Data from a study published online in the journal Foot & Ankle International suggest no significant difference in Achilles tendon total rupture score (ATRS) for patients treated operatively or nonoperatively. The researchers analyzed 132 patients (62 surgical, 70 nonsurgical) with minimum 2-year follow-up. They found no significant difference in ATRS between the surgical and nonsurgical management cohorts (mean 84.8 and 85.3, median 90 and 91, respectively) with identical rehabilitation programs of functional bracing.
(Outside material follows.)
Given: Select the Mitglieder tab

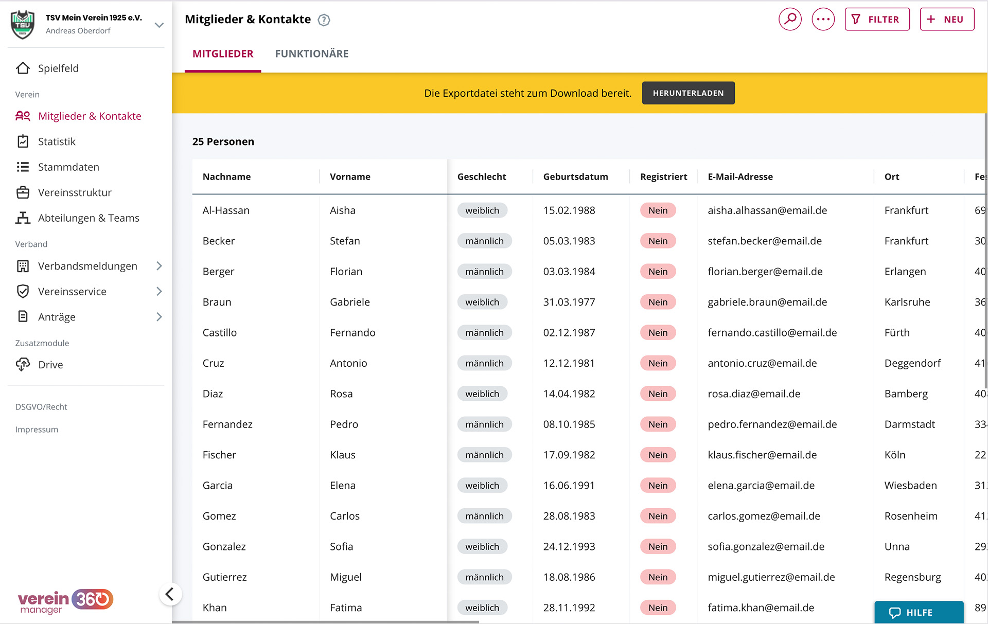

They also noted no significant difference in ATRS across treatment cohorts based on patient sex or age at time of injury.
Read the abstract…

Study: Online physician ratings may not indicate actual performance.
Findings from a study published online in the Journal of the American Medical Informatics Association suggest that online ratings of specialist physicians may not objectively correlate with quality of care or peer assessment of clinical performance. The authors conducted an observational study of 78 physicians and assessed the association of consumer ratings with specialty-specific performance scores, primary care physician peer-review scores, and administrator peer-review scores. They found no significant association across the five most popular online platforms, although patient ratings of physicians tended to be consistent across all platforms.
Read more…
Read the abstract…

AMA Wire reports that the Wisconsin Supreme Court is considering whether to accept a case that could determine the constitutionality of the state’s medical liability cap. At issue is a case in which a woman visited two separate hospital emergency departments within 2 days and ultimately suffered organ failure plus gangrene in all her limbs, which eventually had to be amputated. A jury ruled that clinicians who treated here were not negligent but found that both failed to provide proper informed consent. The patient was awarded $15 million in noneconomic damages, and her husband was awarded $1.5 million for the loss of his wife’s companionship. Both the trial court and an appeals court ruled that the state’s $750,000 medical liability cap was unconstitutional. If the state Supreme Court chooses not to take up the case, the appellate court ruling will stand.
Read more…

Call for volunteers: Biomedical Engineering Committee.
Oct. 11 is the last day to submit applications for a position on the AAOS Biomedical Engineering Committee (two member openings). This committee monitors and reviews scientific and regulatory developments in the field of biomedical engineering as they relate to orthopaedic surgery. Applicants for these positions must be active fellows, candidate members, or candidate member applicants for fellowship with a practice emphasis on either adult reconstruction or spine.